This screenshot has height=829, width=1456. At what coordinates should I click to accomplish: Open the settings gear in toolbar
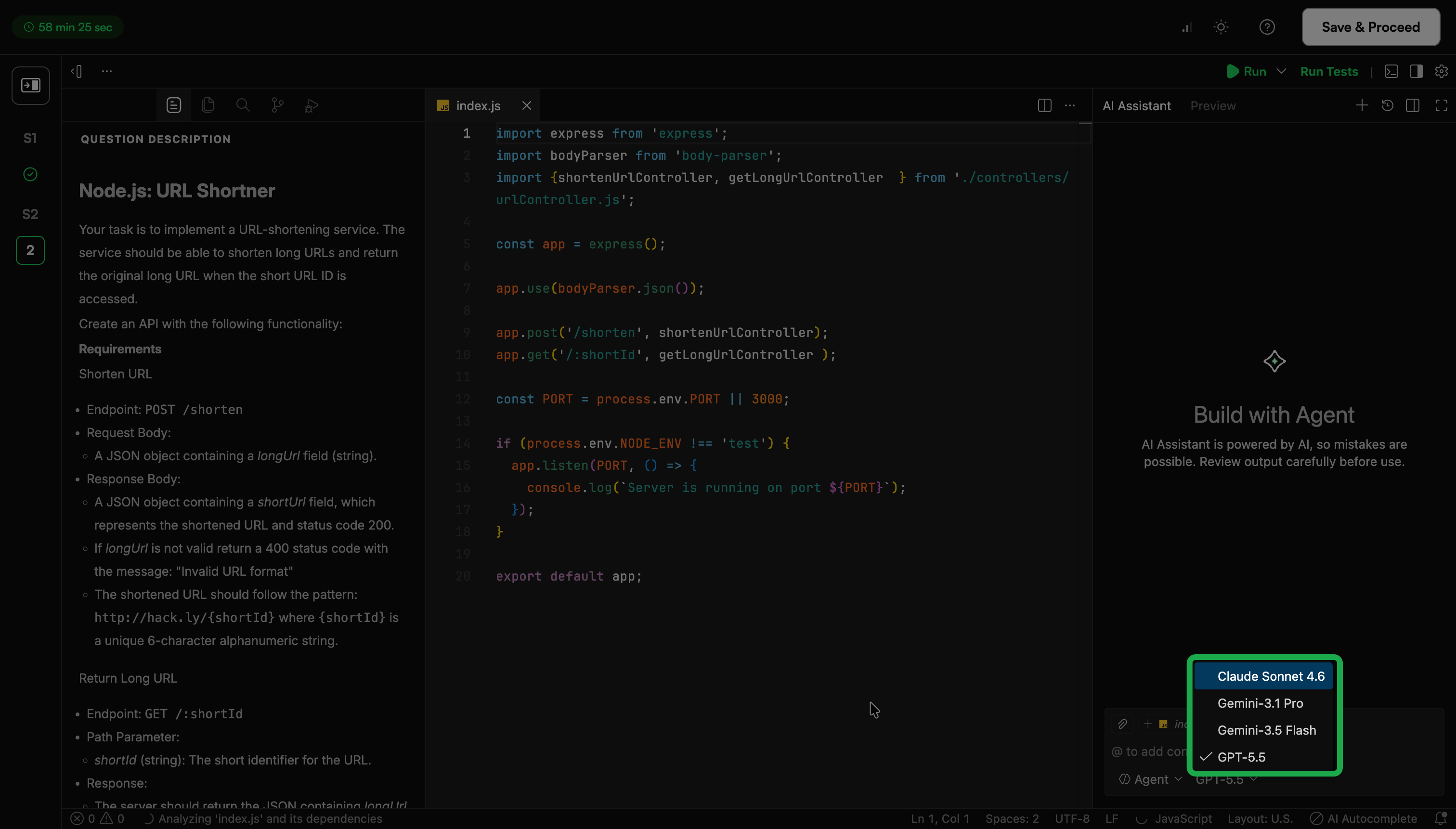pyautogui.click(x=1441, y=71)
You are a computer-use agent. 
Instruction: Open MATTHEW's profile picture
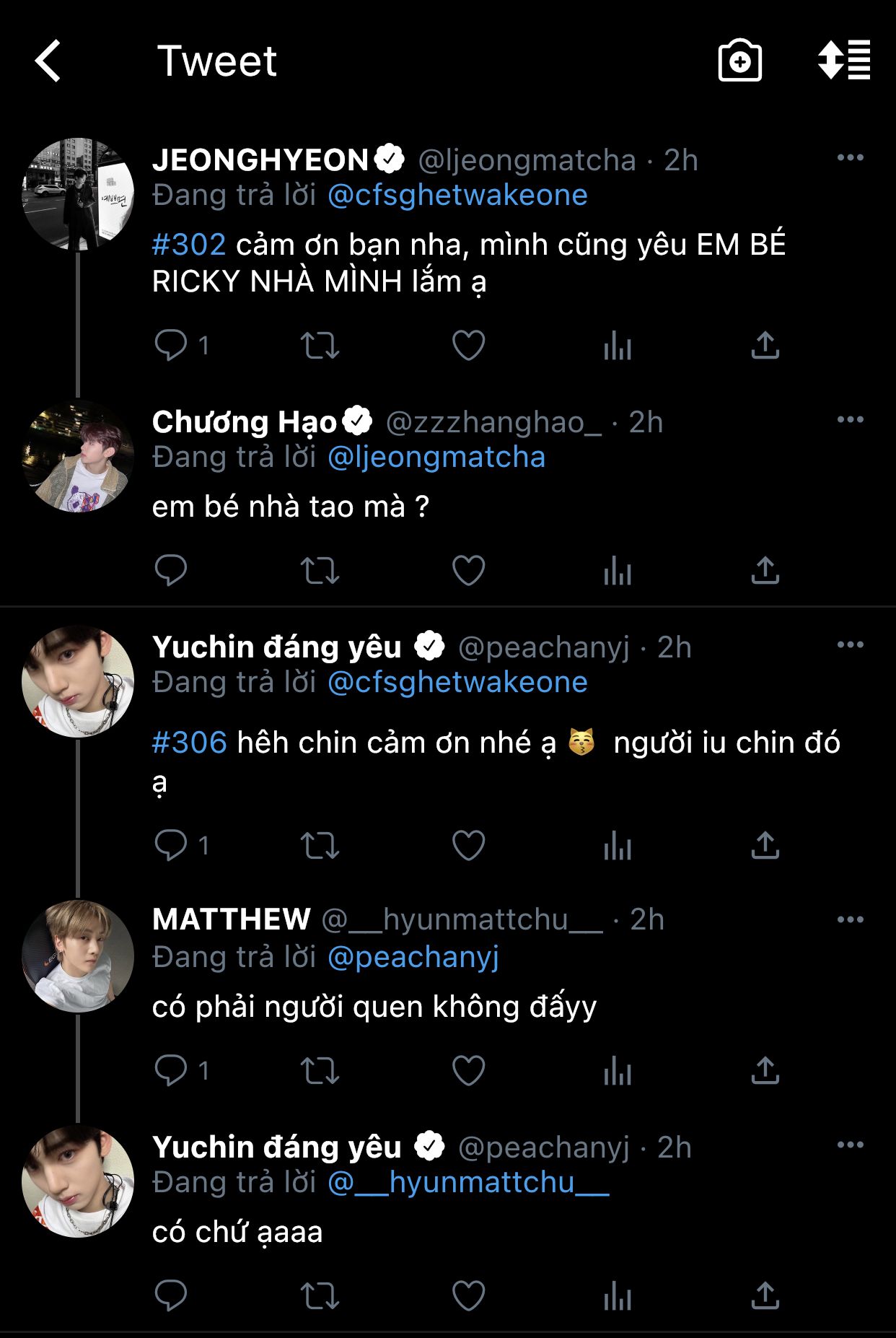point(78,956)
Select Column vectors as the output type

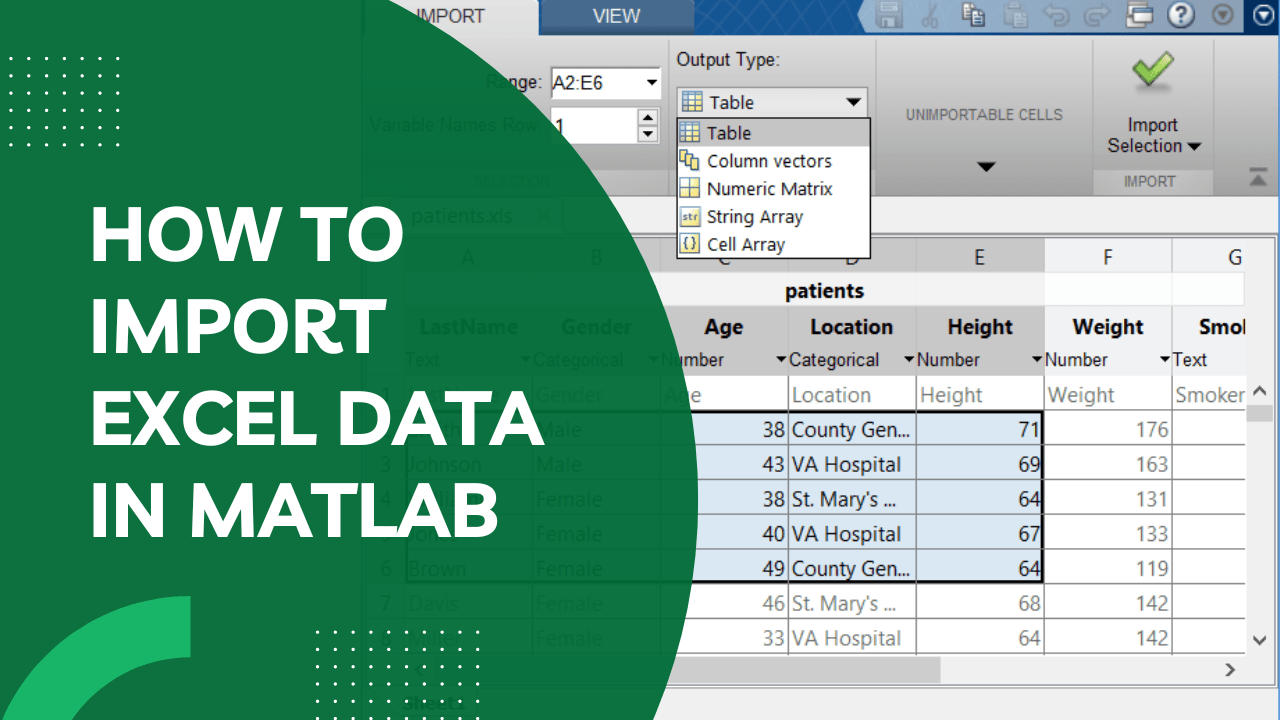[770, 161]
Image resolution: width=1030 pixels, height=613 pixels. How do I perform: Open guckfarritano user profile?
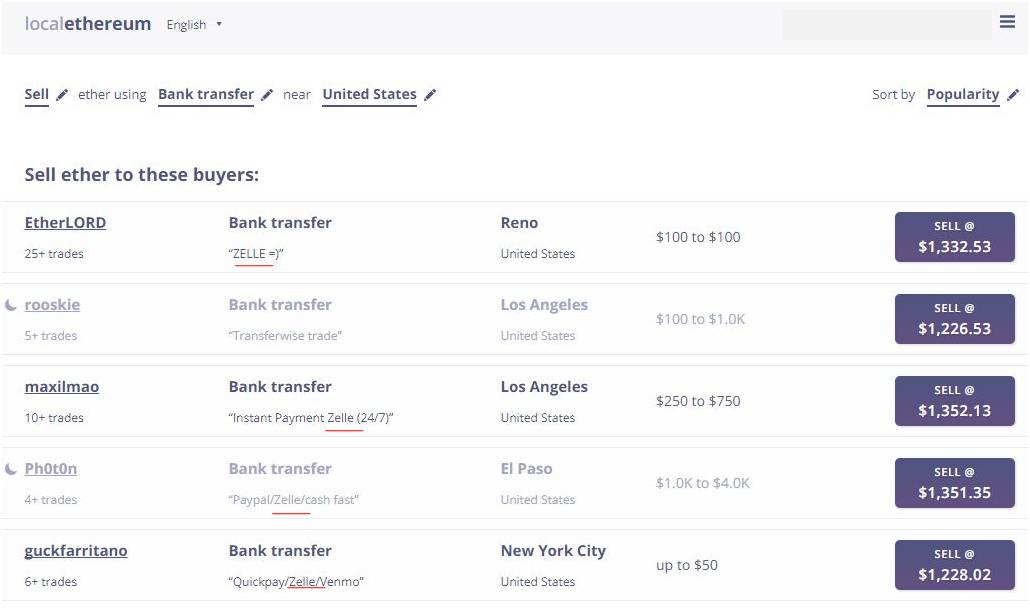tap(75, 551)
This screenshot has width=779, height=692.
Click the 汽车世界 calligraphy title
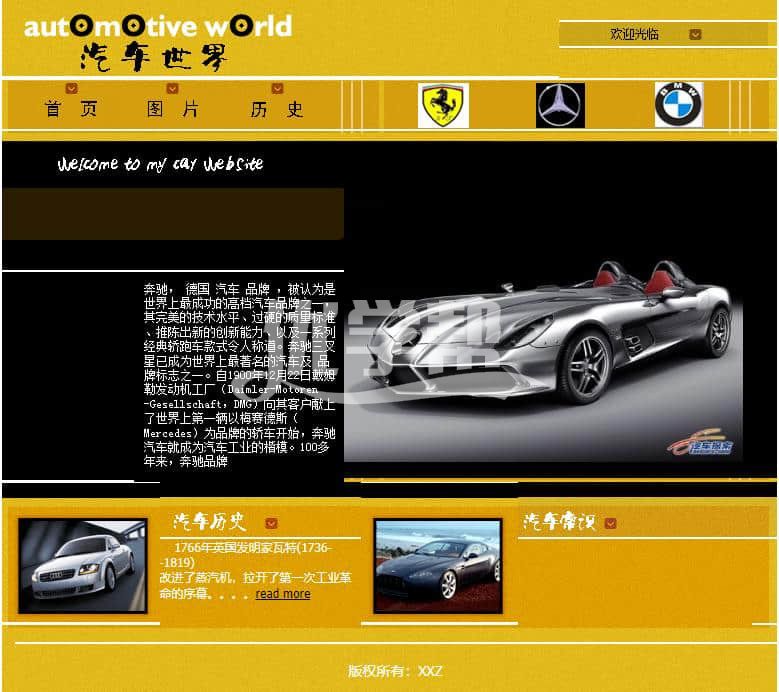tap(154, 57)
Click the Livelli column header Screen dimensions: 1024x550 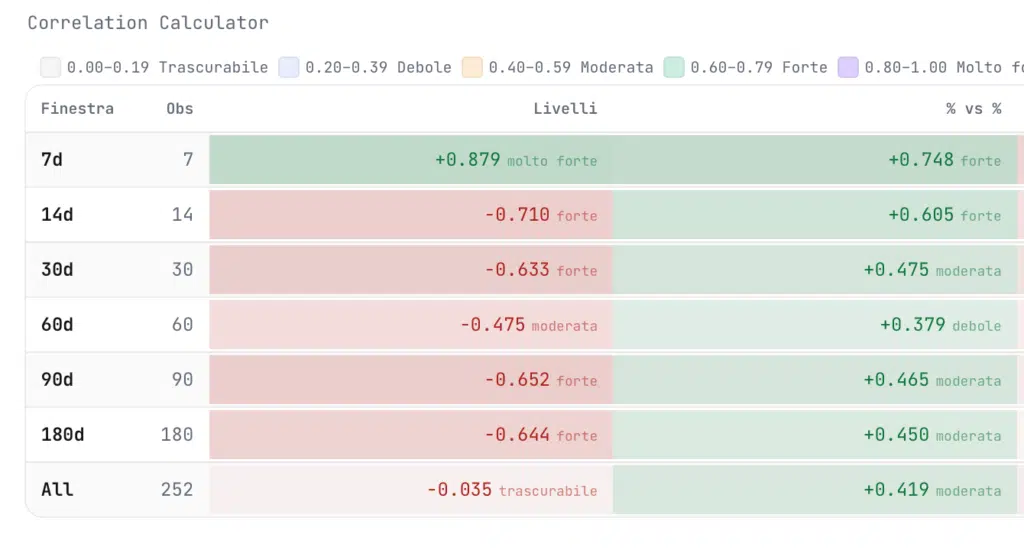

○ ○ ○ ○ ○ ○ ○

> Exercise:
Everything in the material except the pictures should be output verbatim.

> Problem solution:
This screenshot has height=829, width=1456. At what coordinates should I click to accomplish: Open the settings gear in toolbar
pyautogui.click(x=1441, y=71)
You are a computer-use agent. 
Instruction: Open MATTHEW's profile picture
point(78,956)
Select Column vectors as the output type

[770, 161]
Image resolution: width=1030 pixels, height=613 pixels. How do I perform: Open guckfarritano user profile?
tap(75, 551)
This screenshot has width=779, height=692.
Click the 汽车世界 calligraphy title
tap(154, 57)
Click the Livelli column header Screen dimensions: 1024x550 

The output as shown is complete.